It was a great feeling when my wife and I sold our car three years ago and got on the plane for a one-way flight to Salinas, Ecuador. Living without a car has been a wonderful experience, and it’s one of the ways that expats are able to keep their living expenses so low. However, it can create a problem if you want to rent a car locally once in a while to do some exploring, or when you visit family and friends back in the States.
The main problem is insurance. When we lived in the States we didn’t think about it much. Wherever we rented, we were covered under our own auto insurance policy. Now that we don’t have that monthly expense, we have to take steps to make sure we have the right coverage…preferably without paying an arm and a leg for it.
If we visit the U.S. and rent a car at a U.S. airport from one of the chains, they want to see our insurance card. Since we do not have one, they want to charge for their insurance and liability coverage. This daily fee can double the cost of your rental. Similarly, in Ecuador, if we rent a car using our Ecuadorian license, since we do not own a car or insurance here either, they also want to double the rental fee to cover insurance.
Fortunately, there are ways around this. When you’re heading back to the States you just need to do a little advance work. Check with your old insurer, or look online for an insurance carrier who will sell you a non-owner’s insurance policy. We were able to find one who sells us one month of coverage, then cancels and reimburses us for the time it was not required. For instance, on our last trip to the U.S., we rented a car for 11 days. The rental agency would have charged us an extra $39.95 per day on top of the rental fee for full coverage, but our non-owner’s policy costs us less than $12 for the entire trip.

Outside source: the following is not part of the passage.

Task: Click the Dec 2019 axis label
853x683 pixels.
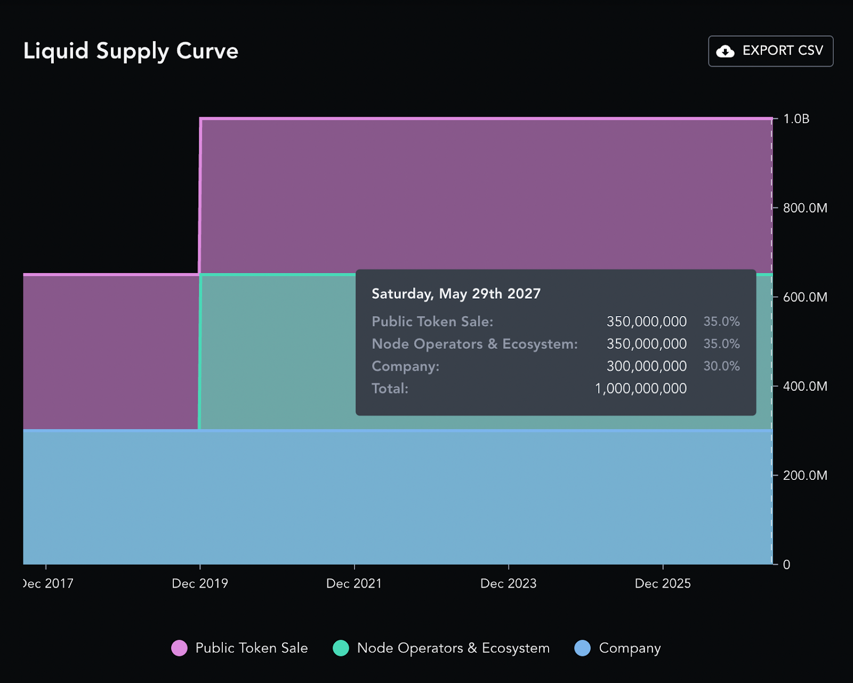Action: (200, 584)
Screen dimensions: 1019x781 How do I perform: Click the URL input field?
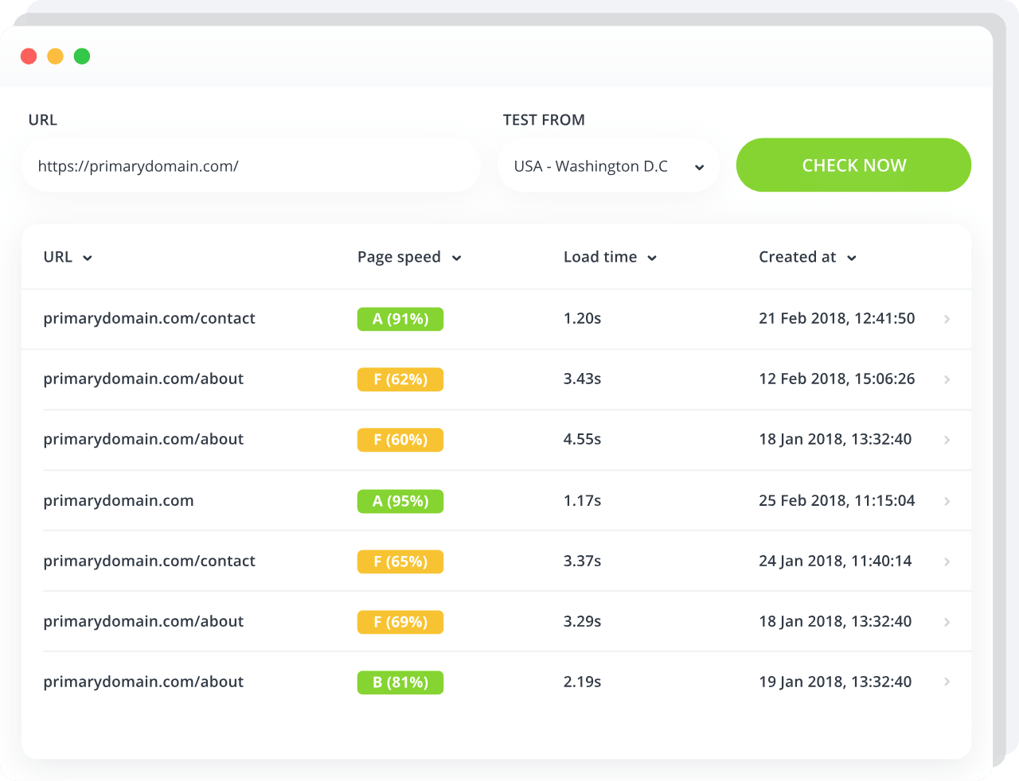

There are also ways to save money on insurance in your new home overseas. Instead of going directly to the rental agency, reserve your car using a third-party online service like Expedia, Kayak, or CarRental and use your U.S. driver’s information. Before checkout, you will be offered “third-party insurance.” This typically costs between $7 to $11 a day, much less than the agency’s fee. You will get an email with an insurance document you can print out and save in case you need to file a claim. You will also get an insurance card you can print to show when you pick up the car.
You can also minimize your stress when renting a car overseas with these simple tips:
Make sure you know exactly what documentation and licenses you will need to present at the counter. If you are just visiting check to see if they offer discounts if you have an International Driver’s License.
Ask if the agency requires a deposit on pick up. Most agencies in Ecuador, for example, will want to put a $5,000 hold on a credit card until the car is returned.
Keep in mind that if you request a GPS device, it is probably programmed in the language of that country. If you’re not fluent, this can be confusing on the road. There are apps like Waze and Maps that you can use on your smart phone to navigate just about anywhere. In fact, Maps will let you download maps for the country before you travel, so you can even use it when internet or phone service is not available.
Take a picture of the back of the car and the license plate before you leave the lot. It’s easy in a foreign country to walk into a mall and return to the parking lot unsure of which car is yours. This little trick has helped me more times than I can comfortably admit.
Plan your next road trip with these hints in mind, and enjoy the pleasures and freedom of exploring the open road while still enjoying the peace of mind of insurance coverage at a reasonable rate.